Ты мне позвони, когда получишь письмо. Но, наверно, я все равно не выдержу и прибегу постучаться в твою дверь. Уехал твой товарищ? А тебя демобилизовали совсем?
Инга."
– Шапку продашь? – спросил Секачёв, когда Борис вернулся от особиста.
– Бери так. Ремень нужен кому? – он поднял валявшуюся на кроватной сетке портупею.
– А китель? – пошутил Федька.
– Деньги некуда сунуть, а то бы отдал.
– Утонешь в нем, – зевнул Морев, с сомнением глядя на щуплого Павлова. – Да и кителек того, обтруханный... И вообще, сыпь отсюда, историк. Надоел.
– Ладно, – помрачнел Борис, понимая, что прощания не получается, и, проведя ладонью по лысине Секачёва и по вихрам Федьки, вышел из финского домика.
Было тепло, даже жарковато и, пролезая между досками забора, Борис подумал, что стоит вернуться и отдать ребятам китель, переложив деньги в карманы бриджей. Но боясь, что не будет дороги, он нырнул в балку, потом вылез на пустой бетонке и за шлагбаумом поймал ЗИС-151, который, медленно ползя по шоссе, довез его за два часа до конечной станции метро.
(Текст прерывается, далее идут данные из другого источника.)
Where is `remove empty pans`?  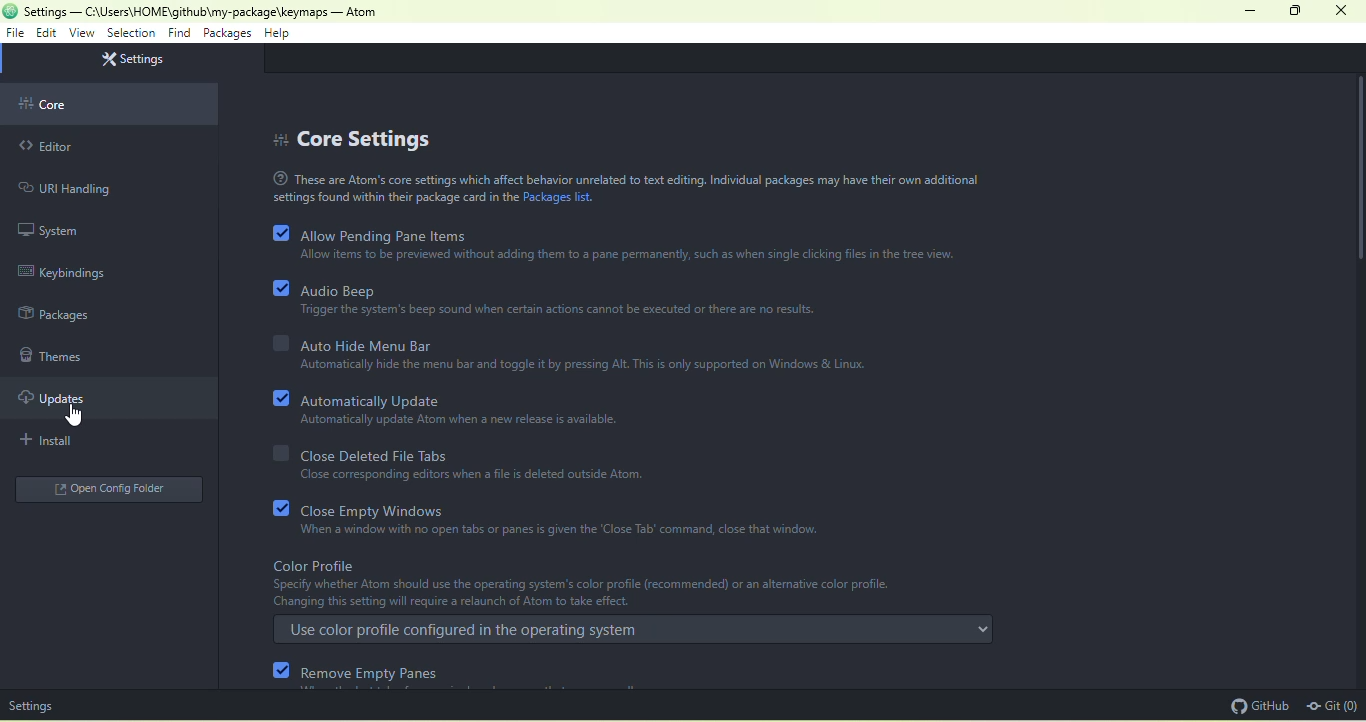
remove empty pans is located at coordinates (380, 672).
Гришка, расставив свою раскладушку, читал Теккерея.
– Чистый хитрованец. Картина Репина "Не ждали", – улыбнулся Борису, глядя на его обеспогоненную шинель и серые запыленные сапоги.
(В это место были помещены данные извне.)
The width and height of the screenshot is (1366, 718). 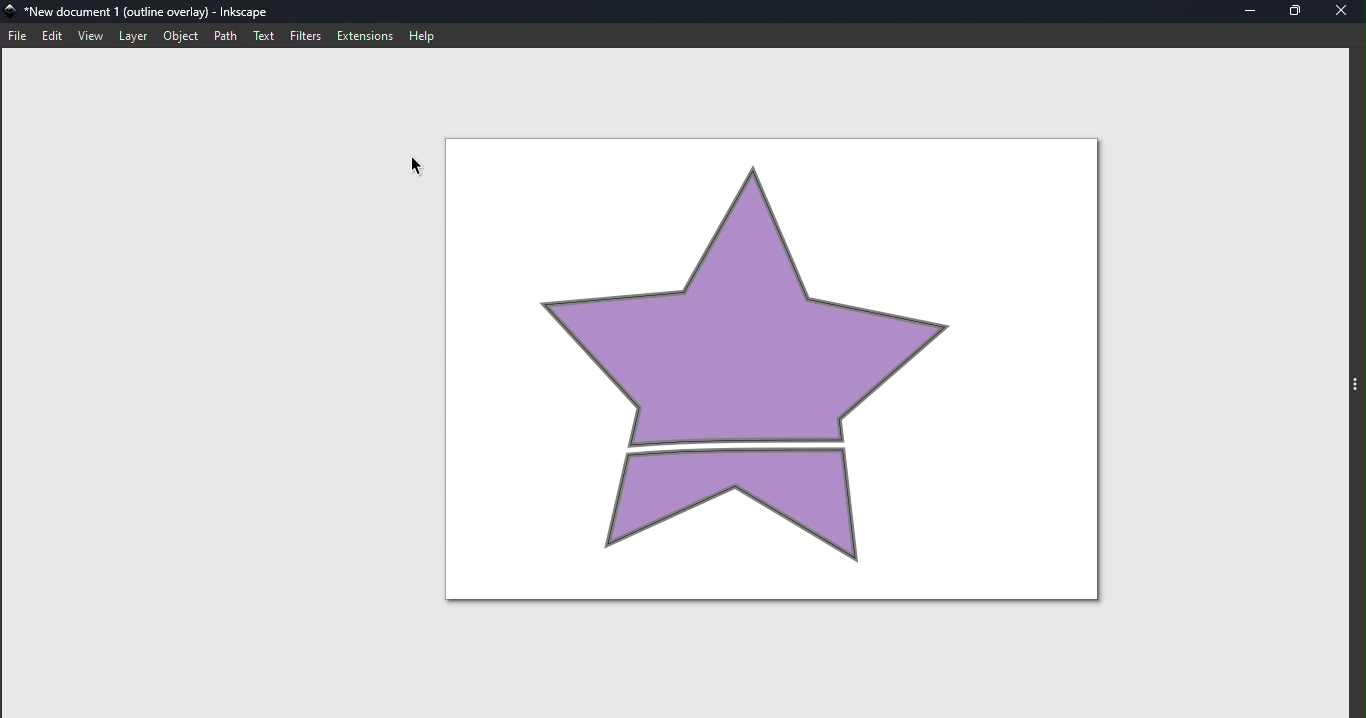 What do you see at coordinates (230, 36) in the screenshot?
I see `Path` at bounding box center [230, 36].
– Да нет. Я брился, – провел Курчев по вполне еще гладкой щеке.
– Баба твоя тут была. Чемодан свой искала. Все перерыла и, понимаешь, нашла. Вот что значит следователь! Ты чего это его в свой чемодан притырил?
– Да так...
– Знаю. Ращупкина боялся. Чудное дело. Я глянул в окно, вижу на той стороне Сережка Ишков у своей "Победы" колдует. А потом эта фря улицу переходит, а подполковник у нее из рук чемоданчик и под руку в "Победу". Живет она с ним?
– Не знаю, – отмахнулся Борис и кинулся к гардеробу. Полевой сумки не было.
– Погоди, не пыхти. Записку на, – протянул Гришка сложенный вчетверо листок.
"Боря, – прочел лейтенант, – нам нужно поговорить. Василий Митрофанович тяжело болен и нельзя пользоваться слабостью нездорового человека. Кроме того, мы покупаем дом на Оке и там у тебя будет свой угол. А пока верни, Боря, если хочешь считать себя честным и порядочным человеком. 10.04.54 Твоя О.В."
– А теперь бери, – отпер Новосельнов свой саквояж и вытащил оттуда потертую офицерскую сумку. – Три тыщи и какое-то письмо.
– Надо было отдать. Я с самого начала знал, что это деньги гиблые, вздохнул Курчев, понимая, что супротив не попрешь, и тетка даже купит дом, только бы не выбрасывать трех тысяч на ветер.
– Ну и дурак, – покачал головой Гришка. – Я с такой еще бы три лишних слупил. Разоралась тут и давай права качать. Пальто расстегнула, в нос мне свои ленточки тычет. Не там повесила.
– Ладно, кончай. Надолго приехал? Ему не хотелось читать письмо при госте.
– Что? Мешаю? – зевнул Гришка.
– Да нет. Я просто так, – сказал Борис, сбрасывая сапоги, китель, бриджи, – всю эту слинявшую, изрядно потасканную жалкую форму – и влезая в теперь уже не новый венгерский костюм.